Au Théâtre du Rond-Point à Paris, le Munstrum Théâtre s’empare de Macbeth et en propose une version rebaptisée Makbeth, comme un léger décalage assumé vis-à-vis du texte original. Tragédie de pouvoir et de sang, la pièce devient ici un événement scénique total, où tout est poussé à l’extrême : images, sons, corps, matières. Un cauchemar politique et carnavalesque, mené tambour battant par Louis Arene.
Macbeth revisité : une fable politique rendue limpide
L’intrigue reste celle de Shakespeare : un capitaine victorieux apprend, par une prophétie, que la couronne est à portée de main. Poussé par son épouse, il assassine le roi, s’empare du trône, multiplie les crimes pour conserver le pouvoir et sombre dans la paranoïa.
La traduction et l’adaptation de Lucas Samain, en collaboration avec Louis Arene, resserrent le texte sur ce parcours : ambition, tentation, bascule dans la violence, puis effondrement. La langue est allégée sans être appauvrie, la fable politique parfaitement lisible.

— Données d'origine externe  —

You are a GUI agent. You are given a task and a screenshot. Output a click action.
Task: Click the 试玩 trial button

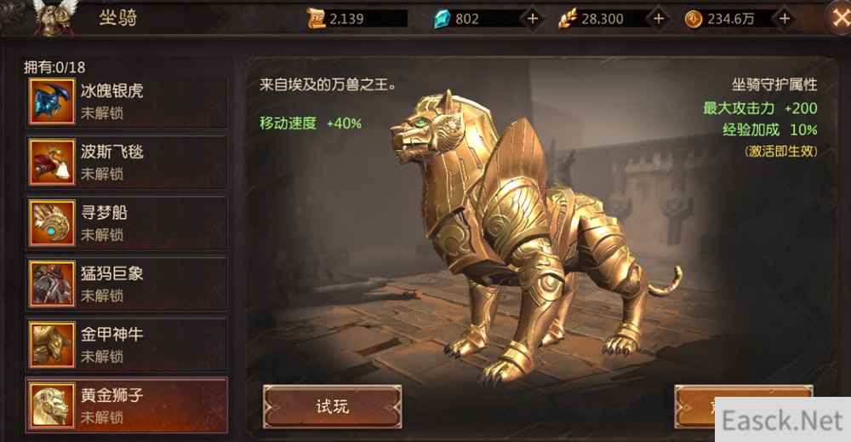(332, 407)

L’univers, lui, se déplace vers un Moyen Âge fantasmé, traversé d’images punk et apocalyptiques qui donnent à la pièce des résonances très contemporaines.
Munstrum Théâtre : la fabrique des monstres
Fondé en 2012 par Louis Arene et Lionel Lingelser, le Munstrum Théâtre s’est fait connaître avec Le Chien, la nuit et le couteau de Marius von Mayenburg, 40° sous zéro d’après Copi ou encore Le Mariage forcé de Molière. Partout, la même signature : travail du masque, corps métamorphosés, mondes « d’après » et goût assumé pour le grotesque.

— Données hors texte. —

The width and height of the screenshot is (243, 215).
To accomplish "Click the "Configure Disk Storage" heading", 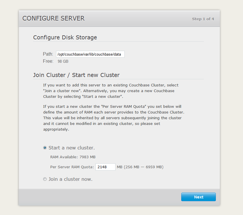I will 65,37.
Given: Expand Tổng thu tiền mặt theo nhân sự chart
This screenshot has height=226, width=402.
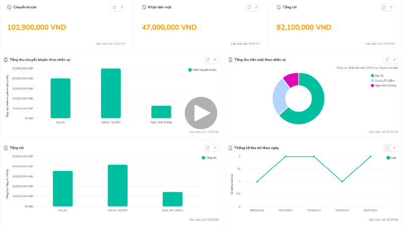Looking at the screenshot, I should tap(394, 60).
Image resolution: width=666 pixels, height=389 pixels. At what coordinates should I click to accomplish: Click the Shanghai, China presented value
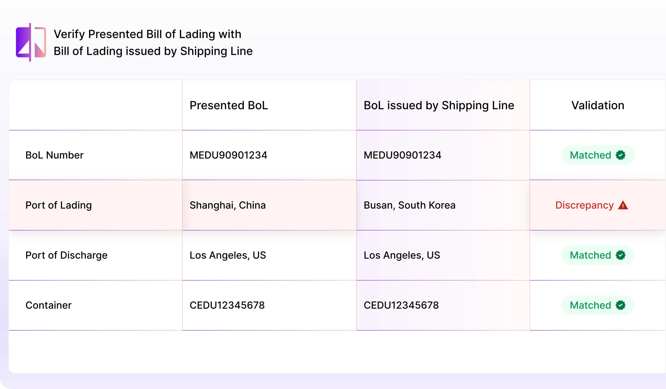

Ancien pensionnaire de la Comédie-Française, comédien, metteur en scène et plasticien, Louis Arene développe ici ce langage jusqu’à un degré supérieur d’ampleur : Makbeth apparaît comme un aboutissement de cette recherche sur le monstrueux, la catastrophe et la cruauté joyeuse.
Un jeu virtuose, intégré à une machine scénique
La distribution – Louis Arene (Makbeth), Lionel Lingelser (Lady Makbeth), Sophie Botte (Banquo), François Praud (Makduff) et leurs partenaires – affiche une virtuosité telle qu’on finit presque par ne plus la commenter. Tout est d’une précision et d’une justesse remarquable. On sent des interprètes au sommet de leur maîtrise, totalement embarqués par l’ampleur de la pièce.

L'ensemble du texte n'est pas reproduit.